HOW FOG FORMS: Fog is caused when steam condenses on a cool surface and then forms miniscule water droplets because of the water's surface tension. Water molecules are more attracted to each other than to air molecules, so they form a spherical shape to maximize contact with other water molecules, leaving as few as possible exposed to air. It's impossible to stop water from condensing on a surface, but water molecules are also attracted to glass. If this attraction is enhanced, it can overcome the surface tension. Decreasing the water's surface tension flattens the naturally formed water droplets (fog) and creates a thin see-through layer of water instead.
HOW THE COATING WORKS: MIT's new coating is "superhydrophilic": it really loves water. It's made of a three-dimensional matrix of water-loving polymer chains mixed in with glass nanoparticles and tiny air bubbles. The edges of the tiny glass particles come in contact with many droplets of water and the water droplets flatten and join up to form sheets. The glass nanoparticles and air bubbles also can act like the holes in a sponge, sucking the droplets downward to wick away water.

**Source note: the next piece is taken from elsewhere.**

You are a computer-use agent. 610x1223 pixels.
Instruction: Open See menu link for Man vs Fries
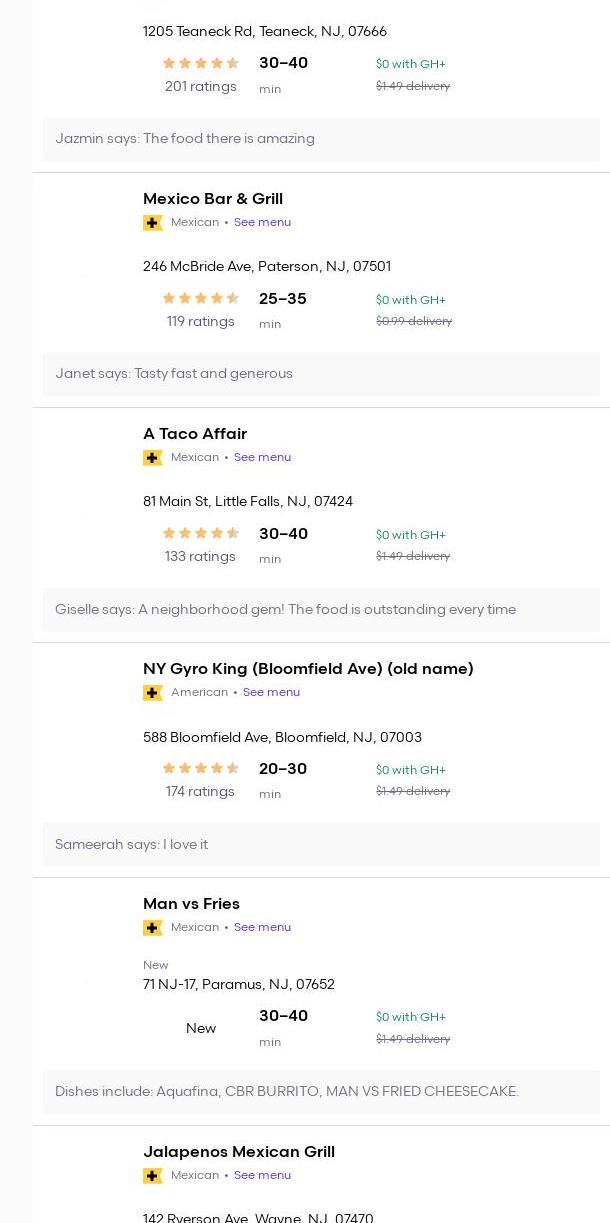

OTHER USES: The MIT researchers can also tailor the coating to be "superhydrophobic" by adding a second thin layer of water-repelling molecules. Then the large surface area created by the roughness of the surface has the opposite effect, increasing the repulsion between water and glass, causing the water to form droplets. These could be used to form self-cleaning surfaces, where such big water droplets are formed that they roll off the surface and take the dirt with them.